*** Opening Task data ***

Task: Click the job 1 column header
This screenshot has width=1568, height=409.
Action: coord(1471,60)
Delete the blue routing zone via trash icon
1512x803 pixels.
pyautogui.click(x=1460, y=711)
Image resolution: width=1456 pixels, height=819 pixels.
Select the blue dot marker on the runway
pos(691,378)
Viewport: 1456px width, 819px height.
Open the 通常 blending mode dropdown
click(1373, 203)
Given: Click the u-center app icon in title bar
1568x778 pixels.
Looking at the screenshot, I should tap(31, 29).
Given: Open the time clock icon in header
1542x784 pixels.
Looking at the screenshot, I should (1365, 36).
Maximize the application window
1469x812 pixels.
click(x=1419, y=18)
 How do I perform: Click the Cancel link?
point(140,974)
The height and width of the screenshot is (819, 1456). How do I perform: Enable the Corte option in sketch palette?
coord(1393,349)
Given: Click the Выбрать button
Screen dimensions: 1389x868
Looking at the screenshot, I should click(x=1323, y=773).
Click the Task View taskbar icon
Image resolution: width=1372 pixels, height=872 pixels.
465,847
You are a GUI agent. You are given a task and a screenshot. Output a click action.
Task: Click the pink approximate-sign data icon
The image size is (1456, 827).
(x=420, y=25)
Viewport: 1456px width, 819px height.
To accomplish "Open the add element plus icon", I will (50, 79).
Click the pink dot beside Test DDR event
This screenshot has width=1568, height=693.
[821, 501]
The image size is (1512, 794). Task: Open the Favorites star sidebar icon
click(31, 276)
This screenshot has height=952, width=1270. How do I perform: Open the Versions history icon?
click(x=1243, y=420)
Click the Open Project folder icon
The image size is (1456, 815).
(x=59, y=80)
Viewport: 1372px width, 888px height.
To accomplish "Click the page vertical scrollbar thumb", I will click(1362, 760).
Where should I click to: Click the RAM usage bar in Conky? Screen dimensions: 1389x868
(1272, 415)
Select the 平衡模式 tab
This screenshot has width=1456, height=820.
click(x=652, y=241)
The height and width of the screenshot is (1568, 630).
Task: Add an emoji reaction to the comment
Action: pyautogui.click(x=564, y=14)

*** Closing Task data ***

Problem to work on | Your answer should reproduce each line of the listing that holds the word "pink".

Answer for the task |
Task: Click the pink approximate-sign data icon
Click the pink dot beside Test DDR event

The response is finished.